Nanosys is the world’s leading supplier of materials that are used to make quantum dots, and its technology has been implemented in more than 70 million LCD and OLED displays used in televisions, monitors, tablets and smartphones.

Shoei Chemical announced its acquisition of Nanosys on Sept. 6, and the new parent company believes quantum dots have an extremely bright future, Display Daily reported.

In recent years, Nanosys has revealed a number of interesting proposals for more enhanced quantum dot-based displays, but none have actually been commercialised so far. One recent idea the company announced is its QD-microLED technology, which is a blue MicroLED display that uses quantum dot colour converters to create red and green sub-pixels. It sounds very similar to Samsung’s QD-OLED.

However, the company has a much more radical idea based on QLED technology – quantum light-emitting diodes.

Unlike Samsung and other brands, Nanosys’ technology is a true QLED display made from electroluminescent quantum dots that conduct electricity and create their own light, without the need for separate light emitting diodes behind them. This is very different from the QLED displays we know today, which are really just LCD TVs that utilise a layer of quantum dots to enhance the colours. The name QLED was stolen by TV brands for marketing purposes, but it is deception.

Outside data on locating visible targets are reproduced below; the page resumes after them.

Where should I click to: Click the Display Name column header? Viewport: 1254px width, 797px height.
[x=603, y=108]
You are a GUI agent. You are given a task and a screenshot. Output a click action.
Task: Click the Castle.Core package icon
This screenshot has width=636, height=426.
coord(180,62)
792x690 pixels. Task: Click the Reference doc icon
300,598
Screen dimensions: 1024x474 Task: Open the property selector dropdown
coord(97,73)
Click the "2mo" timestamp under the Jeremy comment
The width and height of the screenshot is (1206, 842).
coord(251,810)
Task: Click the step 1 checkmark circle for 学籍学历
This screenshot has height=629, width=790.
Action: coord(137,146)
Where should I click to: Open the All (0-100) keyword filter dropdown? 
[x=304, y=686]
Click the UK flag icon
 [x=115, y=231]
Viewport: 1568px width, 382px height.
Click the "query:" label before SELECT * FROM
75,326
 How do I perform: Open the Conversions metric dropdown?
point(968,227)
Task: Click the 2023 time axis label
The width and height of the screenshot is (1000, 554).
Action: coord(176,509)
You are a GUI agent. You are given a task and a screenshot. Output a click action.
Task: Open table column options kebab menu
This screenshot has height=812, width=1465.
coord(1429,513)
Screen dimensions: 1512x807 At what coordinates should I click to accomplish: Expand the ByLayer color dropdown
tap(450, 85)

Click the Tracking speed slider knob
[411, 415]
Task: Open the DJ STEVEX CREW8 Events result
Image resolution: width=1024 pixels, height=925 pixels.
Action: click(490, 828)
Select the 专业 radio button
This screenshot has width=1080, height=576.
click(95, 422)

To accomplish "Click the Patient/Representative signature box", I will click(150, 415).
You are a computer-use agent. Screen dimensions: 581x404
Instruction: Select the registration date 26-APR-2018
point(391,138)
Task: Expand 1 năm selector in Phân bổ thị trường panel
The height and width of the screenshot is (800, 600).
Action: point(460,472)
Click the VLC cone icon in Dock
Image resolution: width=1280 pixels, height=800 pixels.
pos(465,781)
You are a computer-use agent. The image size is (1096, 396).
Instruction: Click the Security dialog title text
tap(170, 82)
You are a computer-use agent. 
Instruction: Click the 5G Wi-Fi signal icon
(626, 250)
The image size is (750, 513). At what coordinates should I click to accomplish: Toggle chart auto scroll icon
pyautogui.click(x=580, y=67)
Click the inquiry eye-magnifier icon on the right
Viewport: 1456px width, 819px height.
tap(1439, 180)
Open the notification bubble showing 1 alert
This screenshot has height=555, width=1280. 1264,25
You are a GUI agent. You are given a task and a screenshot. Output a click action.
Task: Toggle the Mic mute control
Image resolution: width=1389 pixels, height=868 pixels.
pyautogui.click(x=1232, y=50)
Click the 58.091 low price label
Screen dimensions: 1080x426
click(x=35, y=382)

Nanosys calls its “real QLED” technology NanoLED, but it is also known by various other names, such as electroluminescent quantum dot, emissive quantum dot, QDEL, ELQD, QD-LED, EL-QLED and AMQLED.

More important than the name is how the technology works. Whereas existing QLED displays use photoluminescent quantum dots that absorb light from another source (LED or OLED pixels) before converting it into colours, NanoLED is made entirely from electroluminescent quantum dots that conduct electricity and create their own light, without the need for separate light emitting diodes behind them.

NanoLED eliminates the need for LEDs or OLEDs, and is therefore considered to be a genuine breakthrough in display technology. Nanosys says it can improve brightness and contrast, reproduce more accurate colours, make displays more energy efficient and also make them much thinner than they currently are. The technology uses fewer layers, and that may also mean they eventually become cheaper, too.

Under Shoei Chemical’s stewardship, Nanosys will prioritise and accelerate NanoLED development. “It’s incredibly exciting and it’s not too far off, it is closer to commercialization than I think many people realize,” Nanosys VP of Marketing Jeff Yurek told Display Daily in an interview. “Shoei is committed to the future of quantum dot technology and we’re excited to accelerate progress in NanoLEDs as a part of Shoei.”

Previously, Nanosys has said it’s hoping to commercialise its NanoLED technology 2025 or 2026.